§ WHAT THE EXERCISE ASKS
First find the line with "Impressum (841, 1090)" in the entries below, then set down exactly every line through the line with "Über uns (894, 61)", that line included.

§ DATA RECORDS
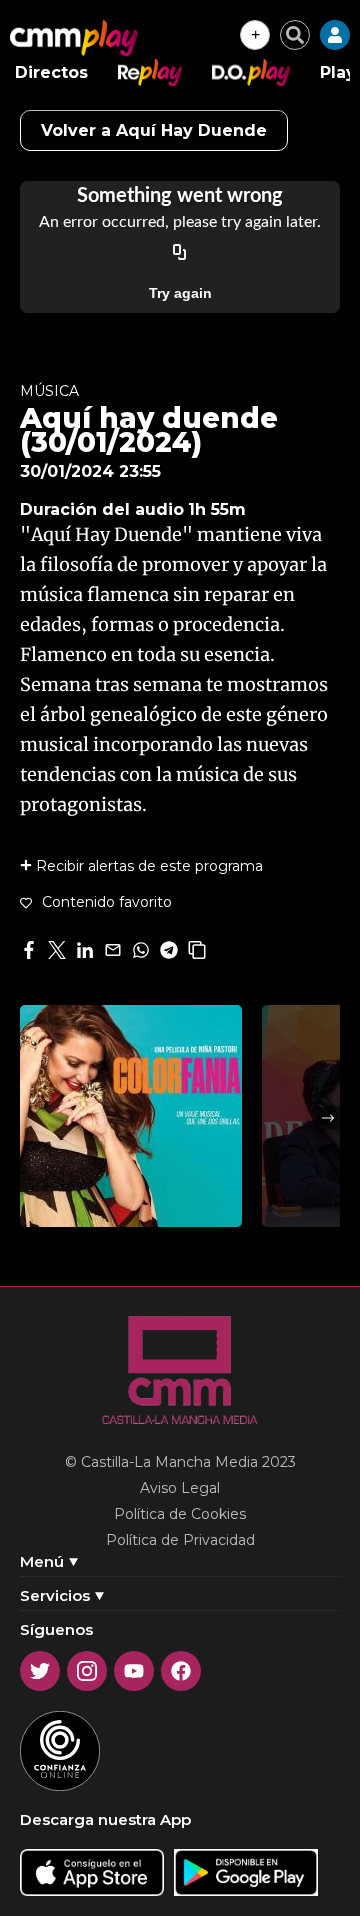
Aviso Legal (180, 1488)
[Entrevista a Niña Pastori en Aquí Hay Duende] (131, 1116)
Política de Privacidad (180, 1540)
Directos (51, 72)
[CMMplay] (74, 38)
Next (328, 1118)
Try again (180, 293)
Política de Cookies (180, 1514)
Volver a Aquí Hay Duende (154, 130)
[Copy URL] (180, 253)
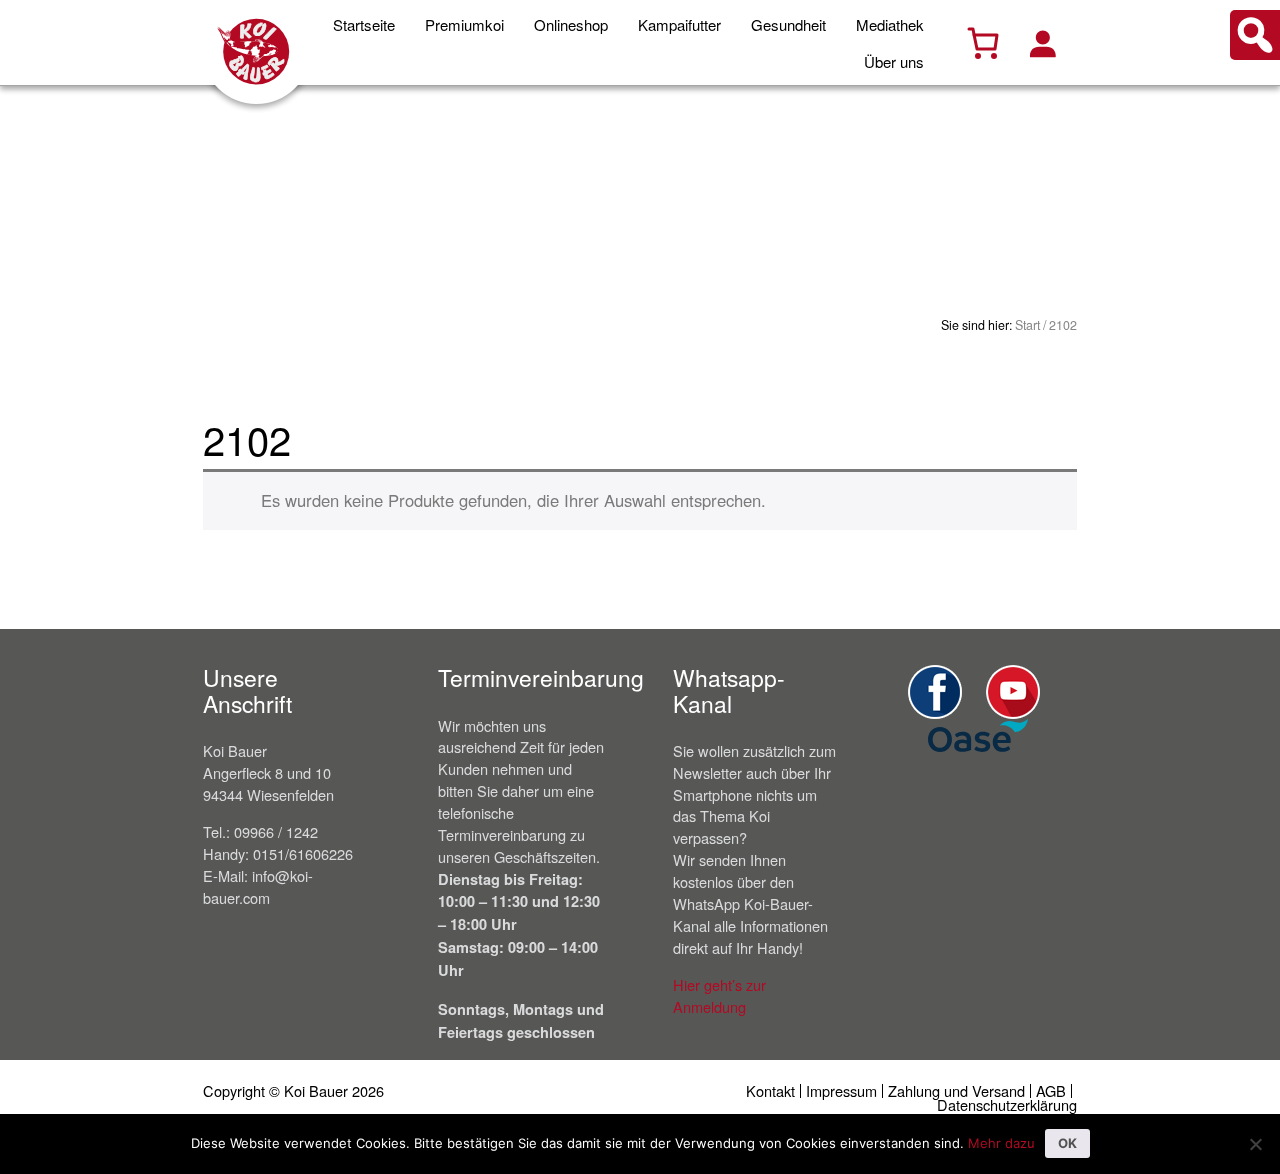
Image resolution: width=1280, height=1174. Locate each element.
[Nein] (1255, 1144)
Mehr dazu (1001, 1143)
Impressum (841, 1090)
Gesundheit (788, 24)
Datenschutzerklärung (1007, 1104)
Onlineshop (571, 24)
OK (1067, 1143)
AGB (1051, 1090)
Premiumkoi (464, 24)
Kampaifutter (679, 24)
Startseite (364, 24)
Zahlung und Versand (956, 1090)
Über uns (894, 61)
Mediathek (890, 24)
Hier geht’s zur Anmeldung (719, 995)
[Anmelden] (1042, 43)
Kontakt (770, 1090)
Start (1027, 325)
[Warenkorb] (983, 43)
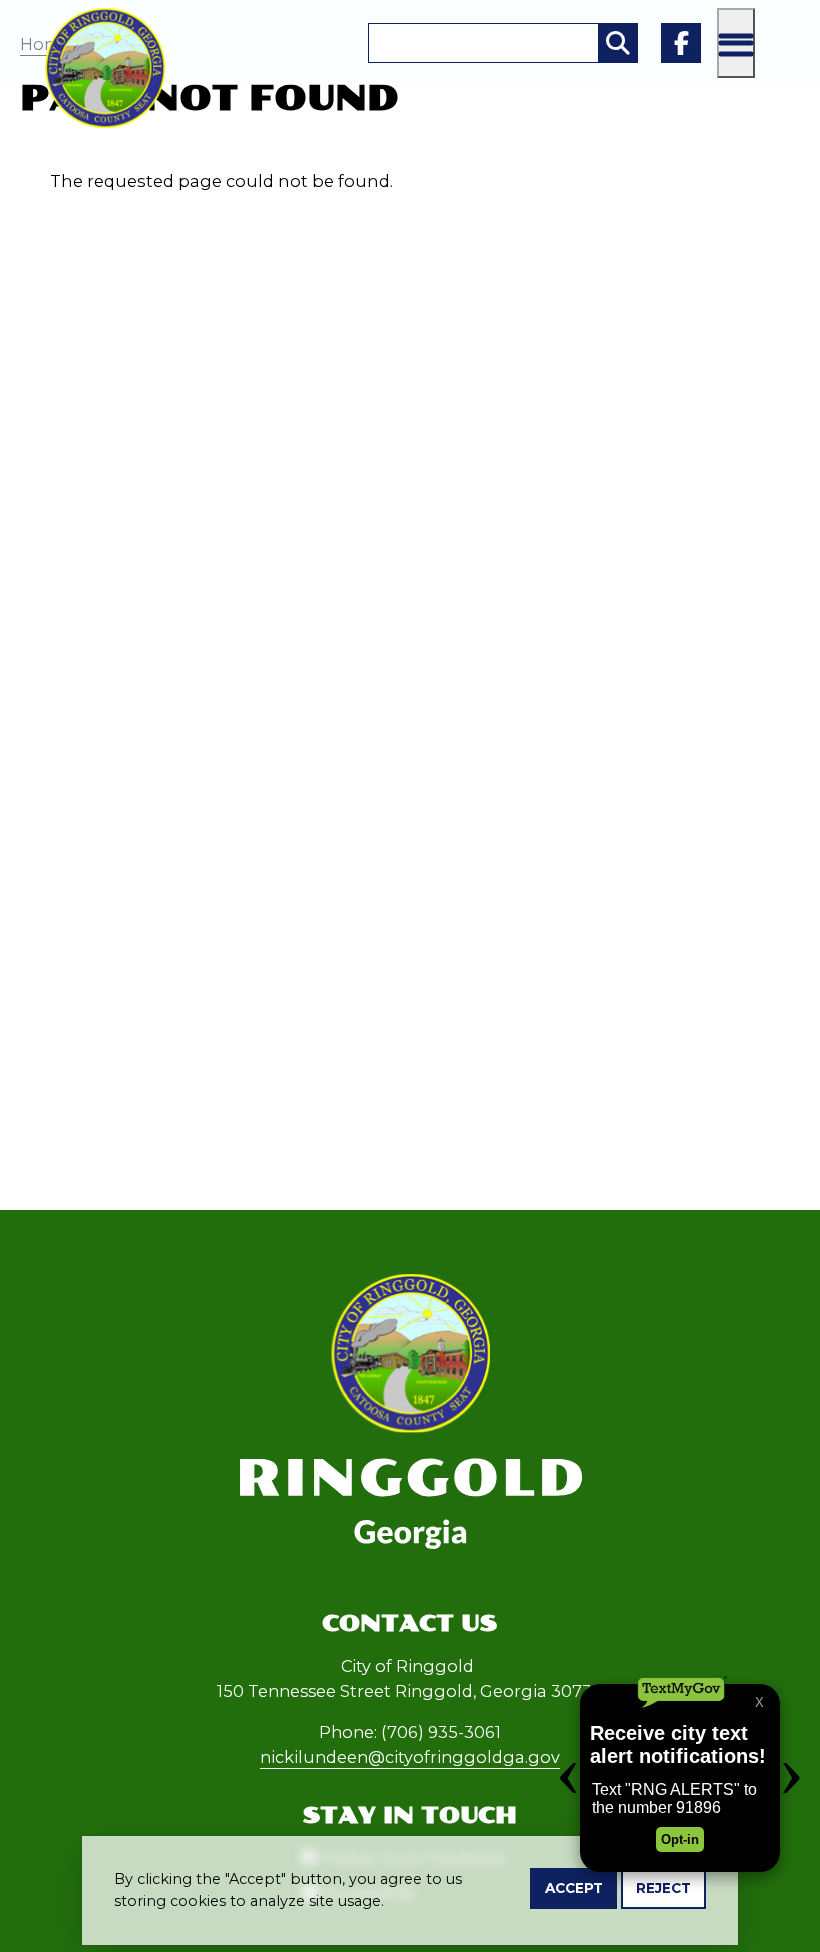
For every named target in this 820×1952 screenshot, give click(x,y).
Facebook (681, 43)
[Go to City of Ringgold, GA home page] (105, 20)
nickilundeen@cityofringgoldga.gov (410, 1757)
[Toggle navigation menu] (736, 43)
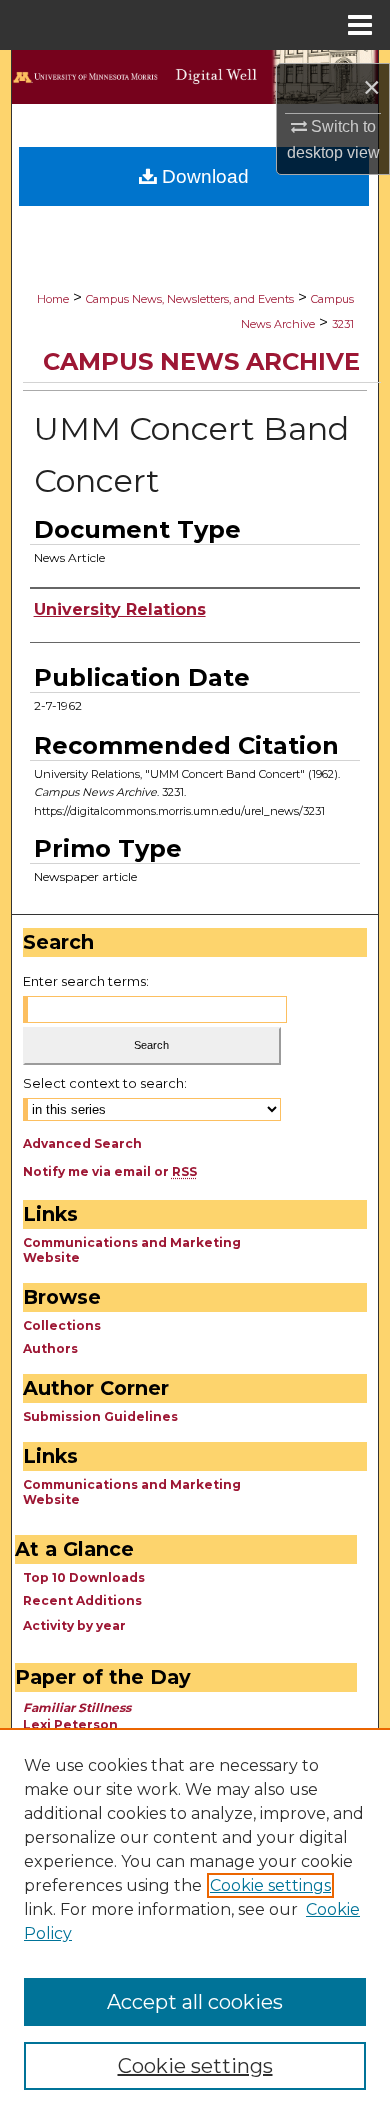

§ RESPONSE TO THIS TASK
Impressum (841, 1090)
Gesundheit (788, 24)
Datenschutzerklärung (1007, 1104)
Onlineshop (571, 24)
OK (1067, 1143)
AGB (1051, 1090)
Premiumkoi (464, 24)
Kampaifutter (679, 24)
Startseite (364, 24)
Zahlung und Versand (956, 1090)
Über uns (894, 61)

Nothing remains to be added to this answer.